Steve Pyke | Soles intro
Soles
Steve Pyke takes the view that "The contents of a photograph are not facts, nor reality, nor truth. They are a means that we have created to extend our way of seeing in our search for ‘truth’". In his photographs of the objects and beings represented as "stilled lives", Pyke plays with the idea of the photograph as document, as a source of revealed truth.
He makes these images as ways of classifying the things which create identity and a sense of belonging, as records of our transitory grip on objective certainty. In classical European painting, the still life generally contains intimations of mortality. So it is with a Pyke photograph. Nothing perhaps seems more grounded than a pair of shoes, nothing more prosaic than a well-used garden tool. But these photographs belie their documentary appearance, for they are simply abstractions, the cast off evidence of lives we can never know.

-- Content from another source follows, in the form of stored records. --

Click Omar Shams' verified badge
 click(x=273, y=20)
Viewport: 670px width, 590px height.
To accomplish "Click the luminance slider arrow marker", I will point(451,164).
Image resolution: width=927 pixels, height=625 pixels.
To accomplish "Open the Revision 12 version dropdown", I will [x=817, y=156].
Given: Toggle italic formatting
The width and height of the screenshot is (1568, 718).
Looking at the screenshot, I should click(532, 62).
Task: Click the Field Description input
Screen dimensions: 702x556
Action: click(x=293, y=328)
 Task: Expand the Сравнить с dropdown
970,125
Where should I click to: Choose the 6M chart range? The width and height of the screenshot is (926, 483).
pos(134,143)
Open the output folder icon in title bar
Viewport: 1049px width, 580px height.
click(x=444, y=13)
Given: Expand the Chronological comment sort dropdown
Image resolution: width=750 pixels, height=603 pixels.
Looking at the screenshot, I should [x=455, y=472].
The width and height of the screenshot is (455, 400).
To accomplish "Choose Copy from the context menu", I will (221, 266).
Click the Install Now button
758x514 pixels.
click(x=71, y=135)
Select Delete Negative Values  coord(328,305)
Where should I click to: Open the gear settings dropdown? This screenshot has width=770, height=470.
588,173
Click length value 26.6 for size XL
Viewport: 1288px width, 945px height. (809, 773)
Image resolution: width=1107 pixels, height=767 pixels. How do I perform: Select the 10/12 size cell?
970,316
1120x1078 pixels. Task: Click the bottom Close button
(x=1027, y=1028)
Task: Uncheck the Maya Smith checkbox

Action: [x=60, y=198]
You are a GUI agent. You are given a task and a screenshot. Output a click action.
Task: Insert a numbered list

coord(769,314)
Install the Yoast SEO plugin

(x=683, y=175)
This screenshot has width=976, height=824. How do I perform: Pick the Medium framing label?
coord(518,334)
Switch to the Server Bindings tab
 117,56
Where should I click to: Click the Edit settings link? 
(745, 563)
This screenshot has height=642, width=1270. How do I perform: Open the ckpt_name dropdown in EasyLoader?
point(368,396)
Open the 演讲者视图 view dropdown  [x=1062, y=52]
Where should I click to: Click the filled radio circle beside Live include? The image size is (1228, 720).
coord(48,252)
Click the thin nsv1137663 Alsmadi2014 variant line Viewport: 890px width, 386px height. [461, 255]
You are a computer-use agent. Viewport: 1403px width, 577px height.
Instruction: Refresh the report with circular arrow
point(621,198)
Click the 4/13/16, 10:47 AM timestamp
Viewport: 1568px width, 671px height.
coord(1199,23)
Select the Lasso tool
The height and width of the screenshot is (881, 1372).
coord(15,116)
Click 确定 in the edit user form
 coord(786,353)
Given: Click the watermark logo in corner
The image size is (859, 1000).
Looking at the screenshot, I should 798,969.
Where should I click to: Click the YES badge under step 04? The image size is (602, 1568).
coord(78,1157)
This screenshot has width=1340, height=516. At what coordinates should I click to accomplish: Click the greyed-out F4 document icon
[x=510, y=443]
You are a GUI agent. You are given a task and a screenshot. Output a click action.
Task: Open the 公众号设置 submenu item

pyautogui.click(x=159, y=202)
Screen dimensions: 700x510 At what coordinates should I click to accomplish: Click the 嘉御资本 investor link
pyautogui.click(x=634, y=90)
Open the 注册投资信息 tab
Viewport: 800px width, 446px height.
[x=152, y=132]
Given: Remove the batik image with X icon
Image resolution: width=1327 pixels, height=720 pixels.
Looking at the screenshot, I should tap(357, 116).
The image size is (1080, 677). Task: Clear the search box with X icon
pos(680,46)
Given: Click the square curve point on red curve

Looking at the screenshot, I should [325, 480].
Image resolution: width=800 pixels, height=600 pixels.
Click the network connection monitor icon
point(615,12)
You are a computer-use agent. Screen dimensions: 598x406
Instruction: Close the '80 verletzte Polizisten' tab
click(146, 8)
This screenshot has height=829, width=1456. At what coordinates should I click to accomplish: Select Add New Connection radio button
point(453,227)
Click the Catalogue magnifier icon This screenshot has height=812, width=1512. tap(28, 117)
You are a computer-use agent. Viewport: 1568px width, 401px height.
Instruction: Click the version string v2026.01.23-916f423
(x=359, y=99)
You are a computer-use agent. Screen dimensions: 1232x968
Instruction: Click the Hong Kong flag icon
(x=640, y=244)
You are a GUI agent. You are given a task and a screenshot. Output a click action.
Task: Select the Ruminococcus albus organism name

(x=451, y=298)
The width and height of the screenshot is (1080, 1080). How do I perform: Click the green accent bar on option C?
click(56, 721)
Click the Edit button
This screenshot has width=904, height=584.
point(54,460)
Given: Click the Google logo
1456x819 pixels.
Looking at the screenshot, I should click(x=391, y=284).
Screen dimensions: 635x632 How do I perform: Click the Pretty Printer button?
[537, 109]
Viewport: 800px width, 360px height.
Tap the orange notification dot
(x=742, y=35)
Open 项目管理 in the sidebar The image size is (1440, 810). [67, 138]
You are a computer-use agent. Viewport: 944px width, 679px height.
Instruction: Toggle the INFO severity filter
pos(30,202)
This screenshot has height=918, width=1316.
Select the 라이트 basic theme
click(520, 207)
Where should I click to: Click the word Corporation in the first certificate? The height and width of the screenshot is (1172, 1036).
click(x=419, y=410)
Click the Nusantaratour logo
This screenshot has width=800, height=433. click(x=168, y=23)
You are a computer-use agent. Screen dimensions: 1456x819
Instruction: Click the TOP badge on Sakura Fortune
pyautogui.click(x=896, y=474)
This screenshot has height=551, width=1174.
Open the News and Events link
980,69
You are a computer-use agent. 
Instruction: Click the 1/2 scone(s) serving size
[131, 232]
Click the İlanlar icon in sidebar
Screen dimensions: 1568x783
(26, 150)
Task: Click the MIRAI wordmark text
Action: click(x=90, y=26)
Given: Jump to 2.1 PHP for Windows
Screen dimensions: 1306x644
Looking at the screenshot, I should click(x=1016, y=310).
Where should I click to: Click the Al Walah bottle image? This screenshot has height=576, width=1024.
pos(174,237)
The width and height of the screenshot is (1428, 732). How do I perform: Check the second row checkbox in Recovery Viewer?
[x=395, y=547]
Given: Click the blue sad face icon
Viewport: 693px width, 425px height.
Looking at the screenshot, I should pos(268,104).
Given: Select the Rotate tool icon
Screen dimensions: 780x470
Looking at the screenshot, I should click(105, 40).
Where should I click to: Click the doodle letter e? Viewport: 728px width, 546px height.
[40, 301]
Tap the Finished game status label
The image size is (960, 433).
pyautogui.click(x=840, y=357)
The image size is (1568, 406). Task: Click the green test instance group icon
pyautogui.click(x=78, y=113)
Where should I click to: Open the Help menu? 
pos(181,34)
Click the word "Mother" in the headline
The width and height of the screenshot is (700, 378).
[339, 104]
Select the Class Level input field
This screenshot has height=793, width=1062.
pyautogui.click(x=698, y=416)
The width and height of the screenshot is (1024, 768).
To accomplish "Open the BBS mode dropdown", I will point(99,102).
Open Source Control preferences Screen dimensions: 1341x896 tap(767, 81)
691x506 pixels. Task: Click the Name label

Nowhere is the abstracted quality of Pyke’s "stilled lives" more clearly presented than in the flattened frogs and desiccated rabbits of his "road-kill" series, memento mori appropriate to our time.
-Peter Hamilton,
The cracking of your feet on the road makes a certain amount of road come up into you. When a man dies they say he returns to clay funereally but too much walking fills you up with clay far sooner (or buries bits of you along the road) and brings your death halfway to meet you.